== Seitenauszug ==
—————

Über Gänsefüßchen stolpern
18. Mai 2010 4 Kommentare
Sie sind schon so klein und doch kann man leicht darüber stolpern, Anführungsstriche oder die sogenannten „Gänsefüßchen“. Denn neben der Kennzeichnung der wörtlichen Rede oder von Zitaten stehen Gänsefüßchen eben vor allem für das Sogenannte. Das, von dem man deutlich machen will, dass es eigentlich gar nicht so gemeint ist, dass man sich von dem Ausdruck, der eingefüßelt wird, meist in ironischer Weise distanziert.
Diesmal hat er nicht gewonnen, sondern ist „nur“ Zweiter geworden.
Seine „selbstlose“ Liebe ging so weit, dass er sie im Keller einsperrte.
Sind sie in diesen Beispielen ein eindeutiges Stilmittel, das wie jedes andere Stilmittel sparsam angewandt die erwünschte Wirkung beim Leser erzielt, scheint es einen Trend zu geben, Texte möglichst witzig zu gestalten, indem man über ihnen einen ganzen Sack dieser Gänsefüßchen ausschüttet. Bei manchem Romanmanuskript eines angehenden Autors könnte man sich fragen, warum er nicht einfach den gesamten Text in Anführungsstriche gesetzt hat. Das hätte sogar noch weniger Mühe gemacht, als am Ende den Hinweis zu setzen, dass der ganze Text eigentlich nicht so gemeint war.

—————

== Bereitgestellte Daten ==
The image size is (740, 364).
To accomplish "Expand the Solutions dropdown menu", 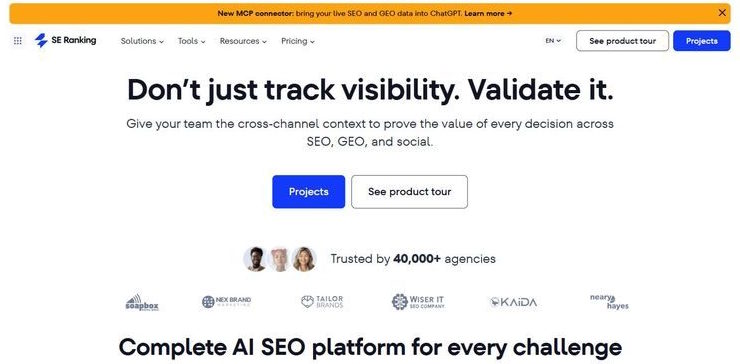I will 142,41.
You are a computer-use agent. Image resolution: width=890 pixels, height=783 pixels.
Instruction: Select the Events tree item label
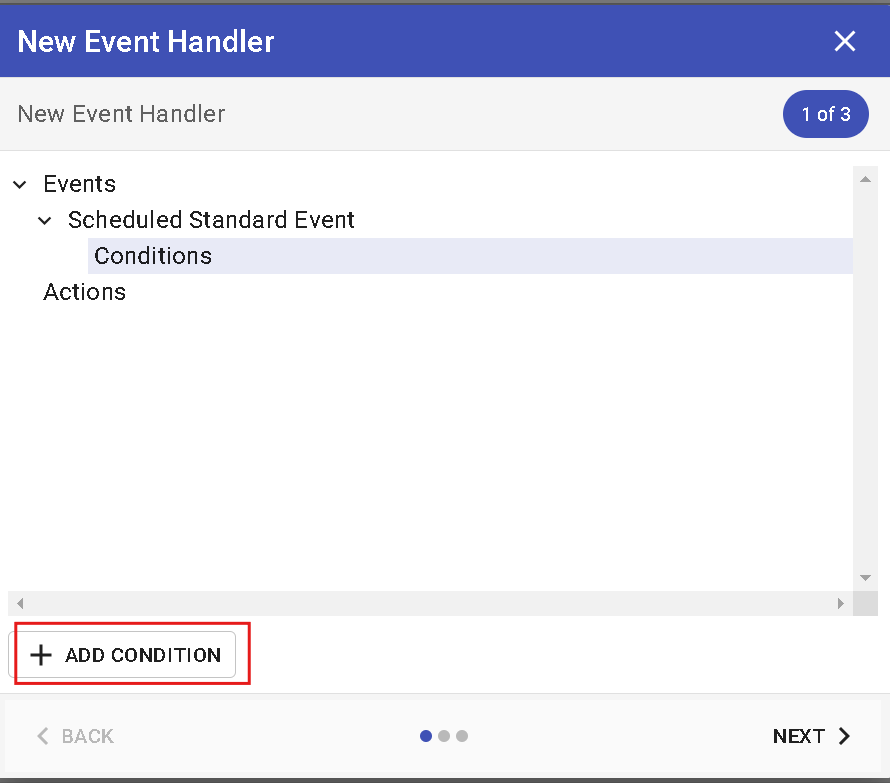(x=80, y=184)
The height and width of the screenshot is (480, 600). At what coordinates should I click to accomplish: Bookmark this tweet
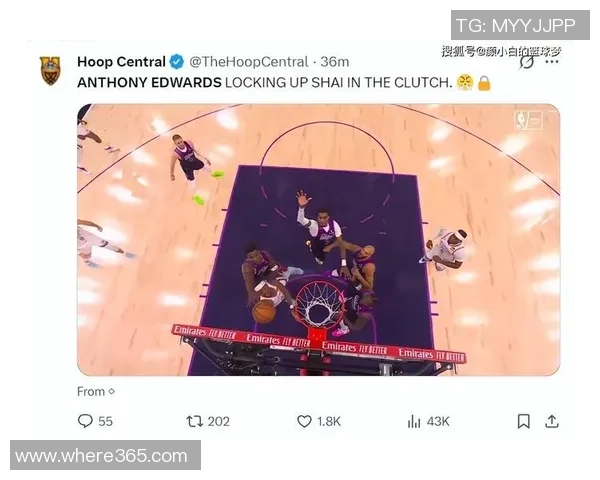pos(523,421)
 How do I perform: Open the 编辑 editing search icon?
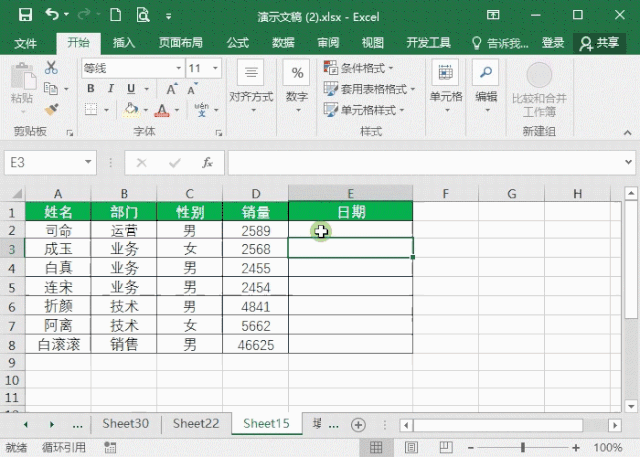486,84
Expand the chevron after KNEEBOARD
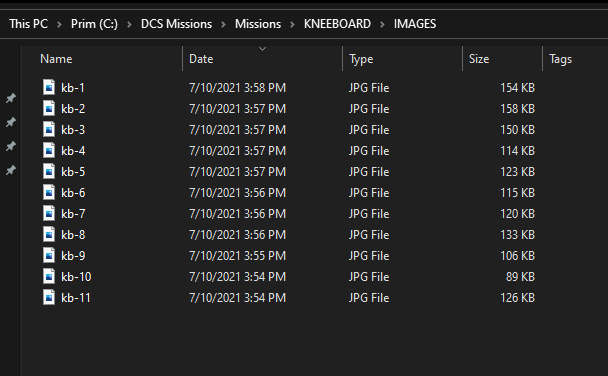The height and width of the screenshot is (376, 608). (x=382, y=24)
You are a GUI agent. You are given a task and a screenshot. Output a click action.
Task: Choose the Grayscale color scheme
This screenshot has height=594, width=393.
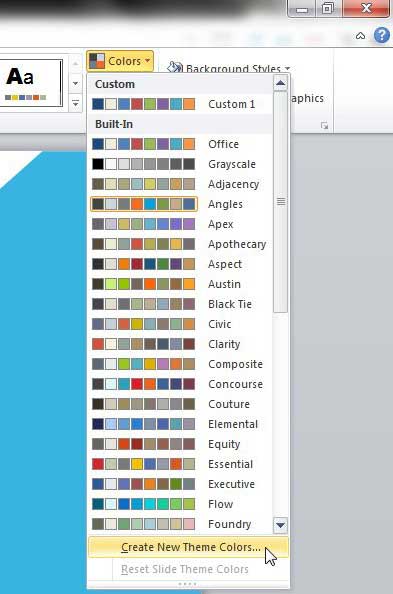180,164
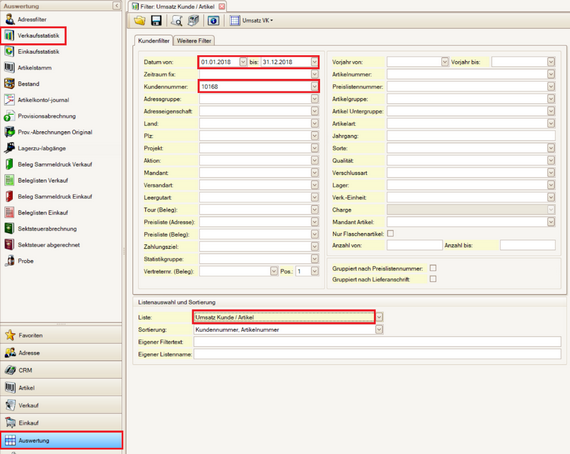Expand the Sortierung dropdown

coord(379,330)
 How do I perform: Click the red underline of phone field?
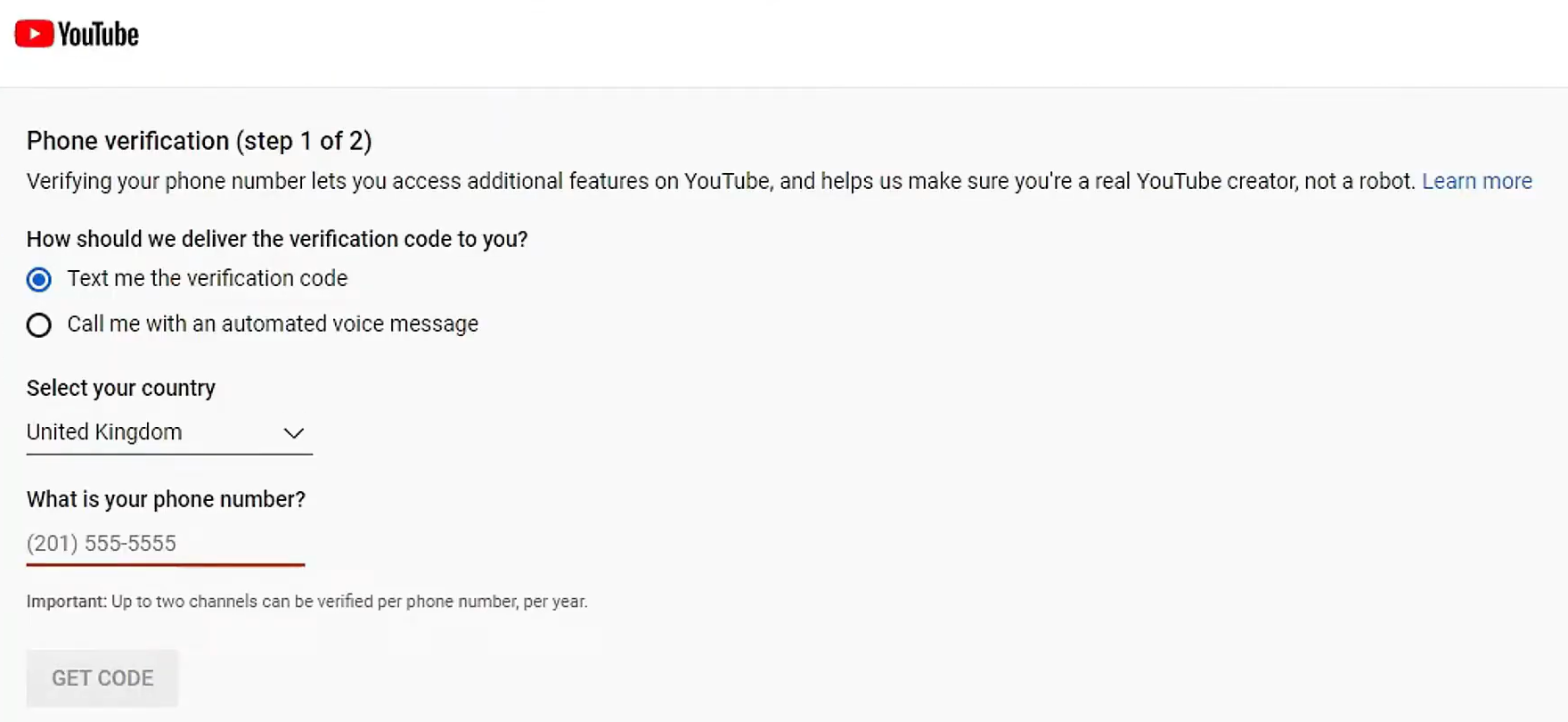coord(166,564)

—————

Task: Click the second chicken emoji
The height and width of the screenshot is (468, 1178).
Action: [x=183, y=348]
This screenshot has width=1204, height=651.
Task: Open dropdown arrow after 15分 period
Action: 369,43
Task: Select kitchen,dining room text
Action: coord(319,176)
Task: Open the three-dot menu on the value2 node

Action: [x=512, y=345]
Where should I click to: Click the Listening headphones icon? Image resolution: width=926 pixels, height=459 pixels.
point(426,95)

—————

== Deine Aufgabe ==
Nenne, wofür Gänsefüßchen laut dem Seitenauszug neben der Kennzeichnung der wörtlichen Rede oder von Zitaten vor allem stehen.

== Gelöste Aufgabe ==
Sie stehen vor allem für das Sogenannte.